Many crucial services for companies revolve around establishing and managing the policy hierarchy that forms the security framework for companies. From managed services to cloud-based compliance applications to better threat intelligence, services have become a key component of security policy management.
Jody Brazil, president and CTO of network-device management firm FireMon, for example, likes to tell the story of one customer, a hosting provider, whose firewalls would seize up every week or so. The problem: Two many unnecessary and conflicting rules in their policies.
Products do not solve cases like this, Brazil says. The company needs the vendor's expertise to fix systemic issues to which poorly designed or managed policies frequently lead.
"There is rarely a one-size fits all solution to these issues," he says. "There is no 'Easy' button. It has to be part of a services engagement."
[Classifying data can help evaluate the risk of sending information to the cloud and better manage risk throughout the data life cycle. See It's Classified: The Secret To Cloud Risk Management Success.]
When setting and managing policies--whether using only on-premise technology or taking advantage of a service--companies should start by keeping the high-level goals in mind and do a complete inventory of their assets, says Mike Lloyd, chief technology officer for security-management firm RedSeal Networks. Following the initial creation of policies for the organization and technical policies for each device, the security team should also validate that each part of the network complies with policy.
"There are limits to what a service can do, but there absolutely a service component to this," Lloyd says.
Once a company understands their own assets and security goals, they can create strategic policies that take into account those goals well as compliance requirements. Creating checklists for dealing with high-level policy, however, is a route to chaos, says Brady Justice, director of systems engineering for TraceSecurity. Here, again, services can help turn others' expertise into better policy, he says.
"I think it is very easy to go get a template and call it a day," Justice says. "But companies need to continuously monitor how their policies meet their goals."

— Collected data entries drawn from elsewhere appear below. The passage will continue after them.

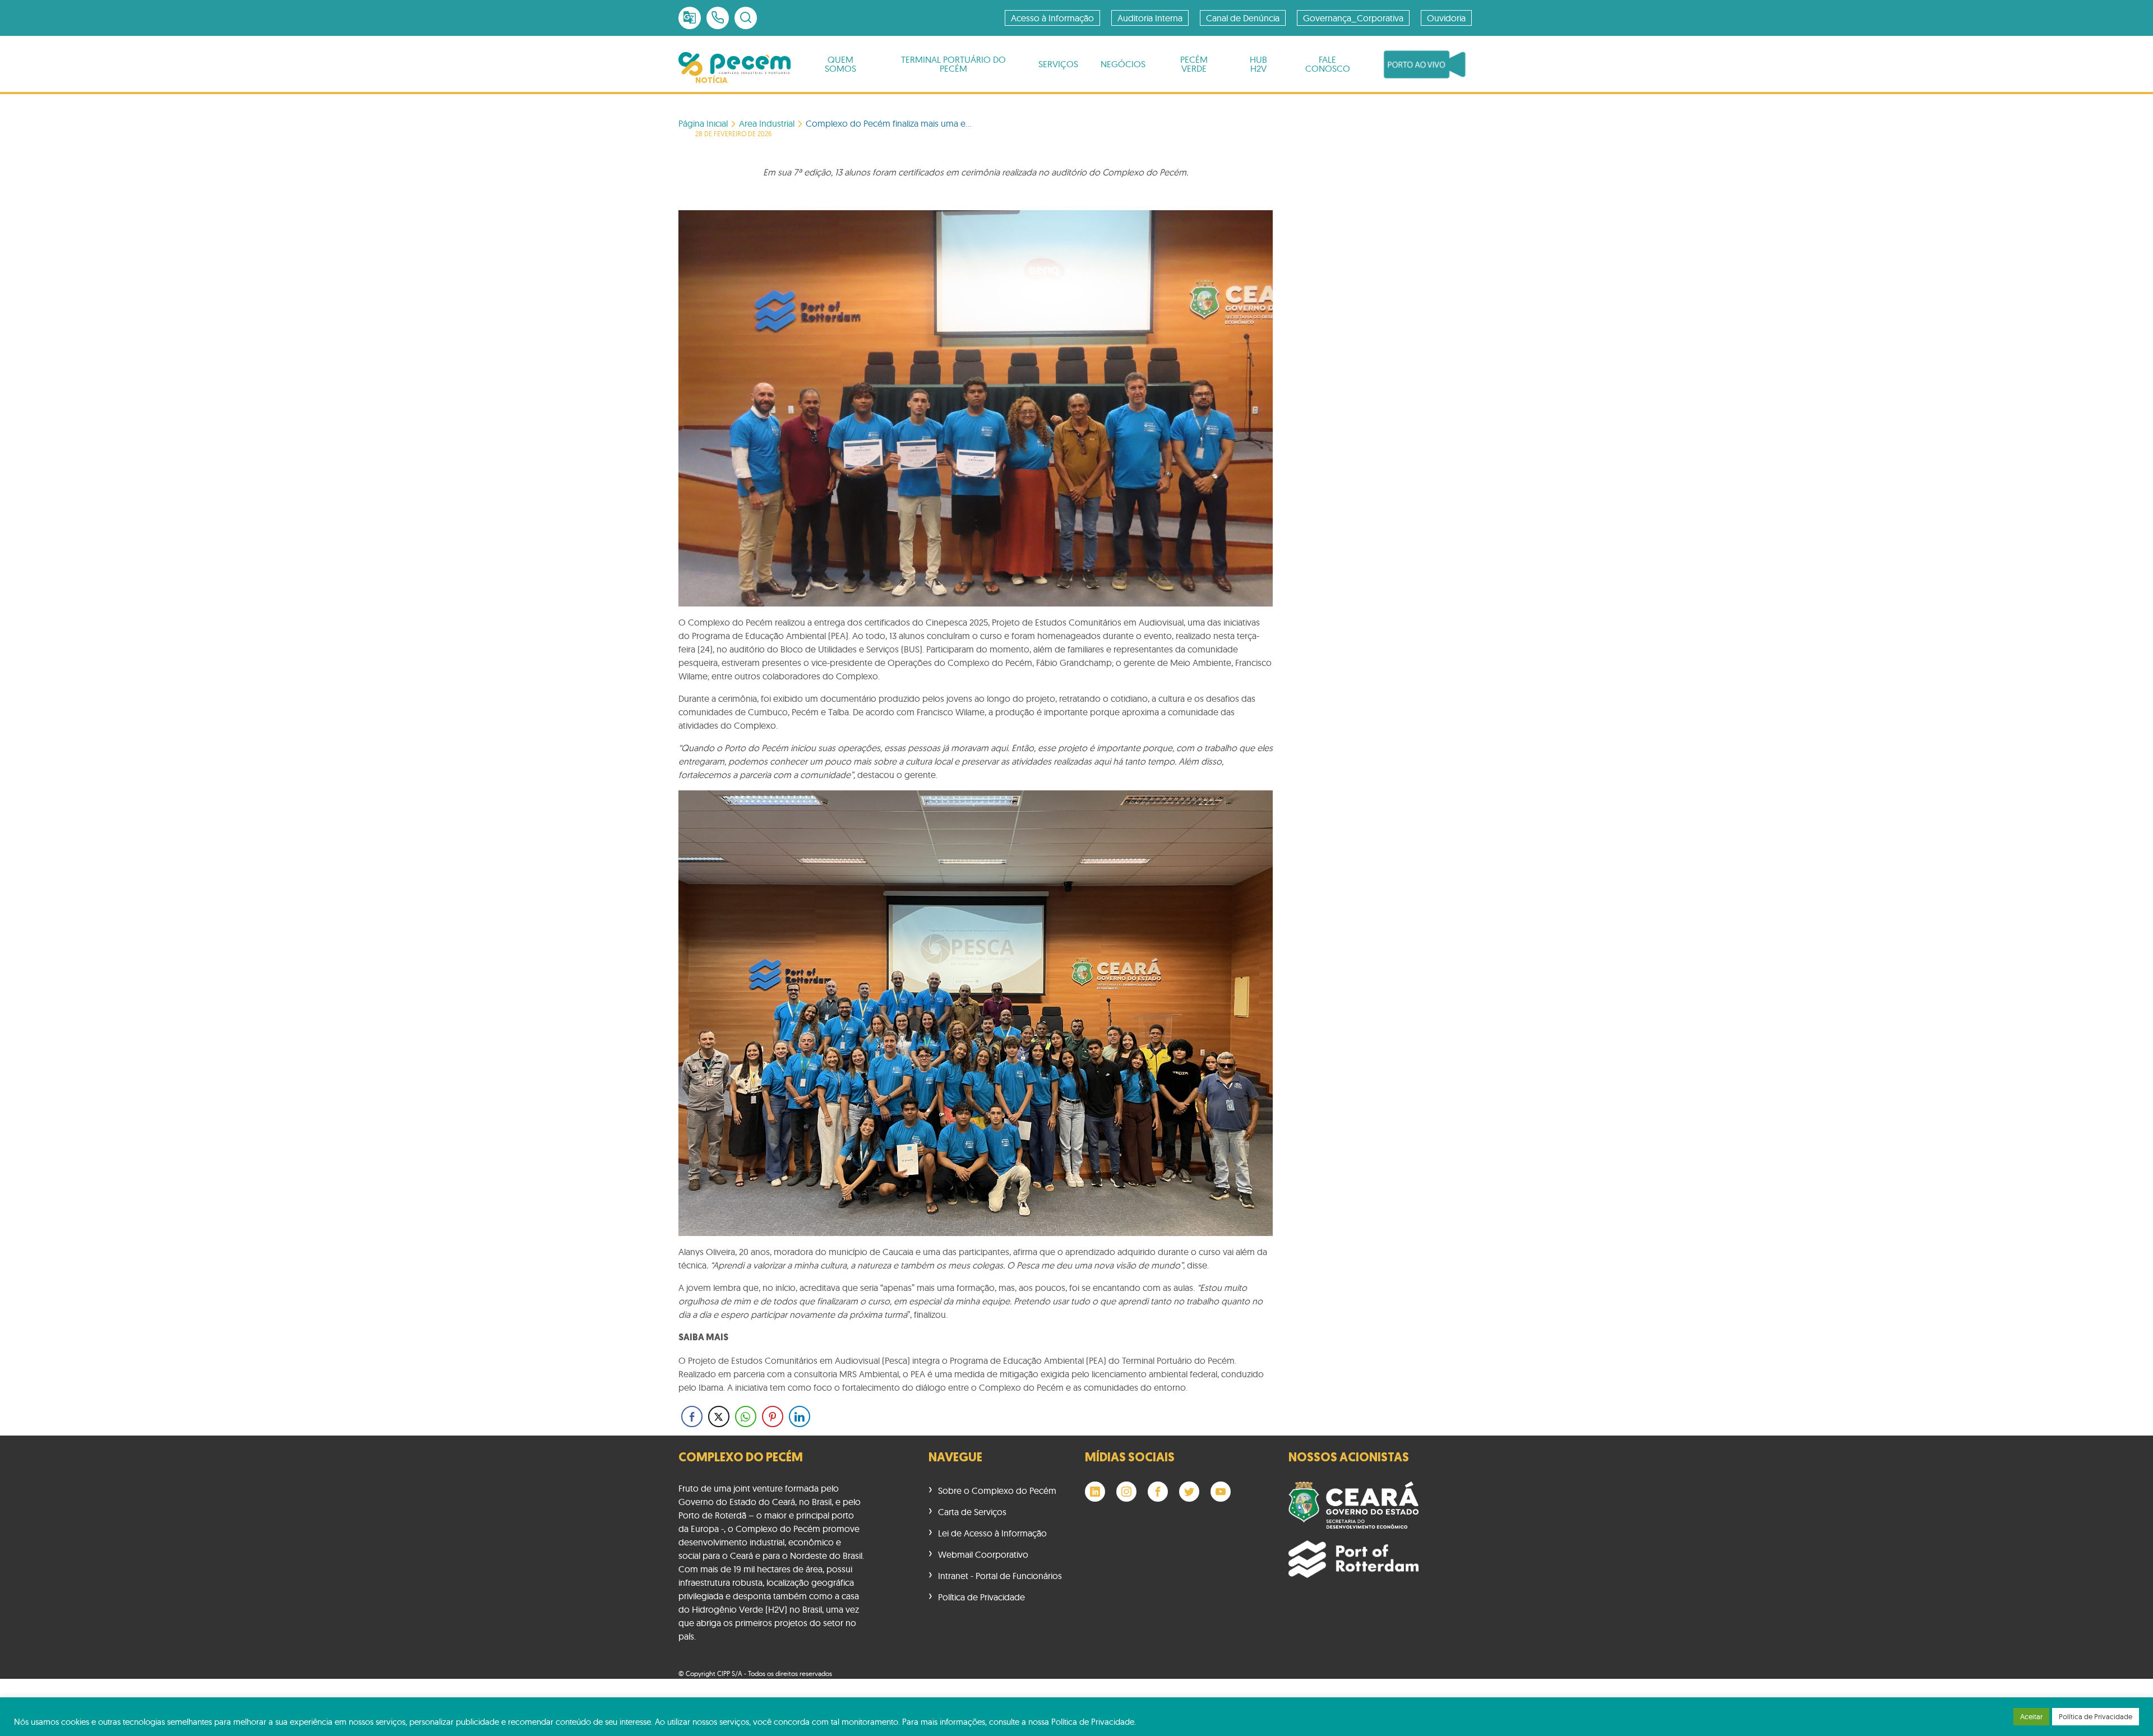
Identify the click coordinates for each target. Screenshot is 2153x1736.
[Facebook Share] (692, 1416)
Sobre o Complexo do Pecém (997, 1490)
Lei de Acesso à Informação (992, 1533)
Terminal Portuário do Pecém (953, 64)
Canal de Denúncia (1242, 18)
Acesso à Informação (1052, 18)
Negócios (1123, 64)
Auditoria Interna (1149, 18)
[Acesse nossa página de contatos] (717, 18)
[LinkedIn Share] (799, 1416)
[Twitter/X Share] (718, 1416)
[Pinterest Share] (772, 1416)
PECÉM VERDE (1194, 64)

Services have also augmented companies' abilities to manage the changes necessary to keep technical policies up to date. When changes to network infrastructure, or new threat intelligence, requires a change to policies across dozens or hundreds of devices, implementing the changes correctly can be difficult, NetCitadel's Horn says.
"If you don't have a solution that orchestrates those policy changes, then you have to file a change request, and they have to implement those changes," he says. "That could take days weeks, sometimes even longer."
Keeping up with today's threats means turning intelligence into policy rules, and that requires the depth of expertise provided by services.